All The Beauty of the Sun • Marion Husband
All The Beauty Of The Sun
Marion Husband
282 pages • Accent Press • May 9, 2012 [PB]
………………………………………………………………………………………….
This book made me angry – but in a good way.
The second part of The Boy I Love trilogy, All the Beauty of the Sun is set in London in 1925 and picks up on the life and loves of Paul Harris, who in the first part returned home to Blighty from the horrors of the trenches a war hero, only to find his life spiralling out of control, resulting in ignominy, shame and public disgrace. Now he returns once more to London from self-imposed exile in Tangiers for an exhibition of his paintings.
The problem, of course, is that Paul is gay and, in these pre-1967 days, that is a very dangerous condition indeed for a man to find himself in, especially when he has married and had a child as Paul has. An effeminate gay man might find some grudging understanding (though no mercy) for being sick or feeble-minded, but when a straight-acting man affects middle-class respectability only to betray it in the most flagrant manner, the law is implacable and society unforgiving.
Paul returns reluctantly to London, not only physically damaged from the war and his two years’ hard labour following his conviction for buggery, but also psychologically scarred. His exhibition at The Python Art Gallery, however, is a sell-out success, a succès de scandale in fact, which brings him much-needed money to indulge his taste for fine clothes and dining but does little to sort out his daemons – in fact, if anything, it makes them worse.

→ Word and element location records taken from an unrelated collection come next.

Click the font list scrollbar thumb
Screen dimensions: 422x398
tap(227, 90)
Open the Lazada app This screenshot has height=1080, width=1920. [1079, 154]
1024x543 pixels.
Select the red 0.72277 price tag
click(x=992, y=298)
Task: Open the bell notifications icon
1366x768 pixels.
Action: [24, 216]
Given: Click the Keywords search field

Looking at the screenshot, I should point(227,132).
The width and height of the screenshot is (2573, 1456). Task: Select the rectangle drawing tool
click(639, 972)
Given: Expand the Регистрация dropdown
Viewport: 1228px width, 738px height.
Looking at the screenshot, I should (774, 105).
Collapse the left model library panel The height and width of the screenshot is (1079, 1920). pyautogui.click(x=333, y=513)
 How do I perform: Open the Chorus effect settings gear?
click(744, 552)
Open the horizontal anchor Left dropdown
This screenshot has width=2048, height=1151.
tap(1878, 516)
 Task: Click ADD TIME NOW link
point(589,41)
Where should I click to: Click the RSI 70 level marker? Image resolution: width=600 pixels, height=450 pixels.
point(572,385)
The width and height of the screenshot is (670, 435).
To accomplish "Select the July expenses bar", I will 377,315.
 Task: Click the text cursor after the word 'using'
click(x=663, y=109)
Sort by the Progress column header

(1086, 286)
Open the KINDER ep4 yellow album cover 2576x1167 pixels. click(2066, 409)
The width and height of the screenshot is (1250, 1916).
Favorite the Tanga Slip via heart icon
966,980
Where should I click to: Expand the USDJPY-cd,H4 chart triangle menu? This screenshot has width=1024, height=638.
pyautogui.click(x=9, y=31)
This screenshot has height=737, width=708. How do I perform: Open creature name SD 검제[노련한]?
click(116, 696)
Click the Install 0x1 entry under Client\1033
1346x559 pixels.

In a song of the same period Noël Coward writes: “in lives of leisure, the craze for pleasure steadily grows/cocktails and laughter, but what comes after nobody knows”. It is this brittle, damaged, doomed tone which pervades Husband’s novel and sometimes tips over into a self-pitying wallow on the part of all those embroiled in this sorry saga. It was this that made me angry, not with the writer but the characters, and I found myself wanting to scream ‘for God’s sake get a grip!’ But then I recalled just how far-reaching the implications of a conviction for homosexuality at this time were, and continued to be for many decades – as we know from the real-life tragedies of Lord Montagu of Beaulieu and Alan Turing in the 1950s.
In this sense, All the Beauty of the Sun, whilst far from being a polemic, serves as a salutary warning not to judge those who went before us by contemporary standards. It is also an object lesson in the dangers of complacency – we could easily slip back into this and, indeed parts of Europe, especially in the East (as we have seen in Ukraine and Russia recently) have never escaped it.
If this all sounds a shade too heavy for summer reading, fear not. Whilst it is undoubtedly a thought-provoking work, it is also an entertaining read, impeccably well-researched and beautifully written. Take a deep breath – and enjoy!